As we age, thoughts of staying physically healthy and financially independent become more important. But for some older adults, mental illness can rob them of a healthy future. As part of our Project Milwaukee series on aging and wellness, WUWM’s Susan Bence meets with older individuals dealing with depression.
“I think that when I retired I wasn’t completely ready for the loneliness, the emptiness, being cut off from professional ties, work,” Jane says.
Jane is a proud and private person, but says she’ll talk a bit about the depression and anxiety she’s faced. It started when she retired from a career in education. She tried to keep busy volunteering, maybe too busy.
“I needed to pay more attention to me and what’s going on inside of me and it did take a crash to do that,” Jane says.
Jane reached out when she hit bottom. That’s when the 66-year-old found psychologist Julie Helmrich. We’re sitting in her Milwaukee office.
“You know we have a very ageist culture. There’s an awful lot of belief that if somebody hits 65 their IQ drops,” Helmrich says.
“Should a person expect to have a certain amount of feeling of loss and let’s say depression that comes with age or is that something that people can come out of?” I ask.
“I’m glad you asked that. No, depression is not age normative and it’s treatable. And this is one of the ageisms that’s out there, which is that, well you know, you’re old, you’re supposed to be depressed,” Helmrich says.
But Helmrich says the problem is a fair number of older adults don’t accept depression as something to be treated. You should be able to just get over it and move on.
“That’s a cohort of people that have a lot to be proud of and the things they’ve been able to achieve and accomplish look huge, and my little problem looks little, I should be able to fix it. So, I think the stigma is still strong,” Helmrich says.
Helmrich says Jane sees light at the end of her tunnel. They continue to meet regularly and Jane is doing things like taking college courses she cares about and writing poetry.
Across town, social worker Joan Yelanjian shows me a different face of depression. She’s paying 71-year-old Janet a visit at her second-floor flat. Every season, on Tuesdays and Fridays, Yelanjian bring coffee. Janet loves her coffee.
“I have high blood pressure,” Janet says.
But Janet thinks this one cup won’t hurt.
Settling into her small dining area, we’re surrounded by glass cabinets filled with fancy figurines, gifts Janet received when she retired from her 36-year career as an assembly line worker.
“I met a lot of people, because I worked all over the plant,” Janet says.
Gradually Janet shut those people out. That’s a symptom of the relentless depression she’s been fighting for years.
Yelanjian gently encourages Janet to talk.
“How is that feeling, because it was a little rocky the last session. You were starting to feel that loneliness again,” Yelanjian says.
“Yeah,” Janet says.
“You had the incident last week that you took two pills to sleep when you only needed to take one. So can you talk about how you’re feeling now?” Yelanjian asks.

# # #

TRY IT:
In the piece on depression among older adults, how many years did Janet work as an assembly line worker before retiring?

SOURCE MATERIAL:

# # #

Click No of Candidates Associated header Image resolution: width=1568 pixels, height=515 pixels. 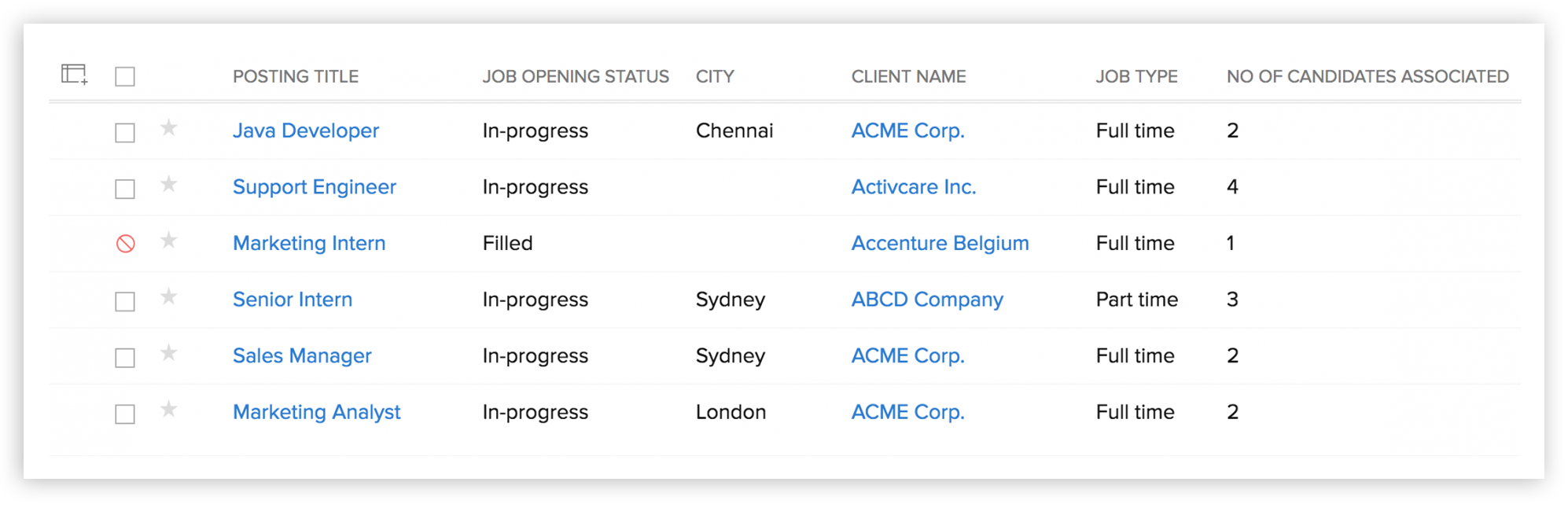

# # #

EXERCISE SOLUTION:
36 years.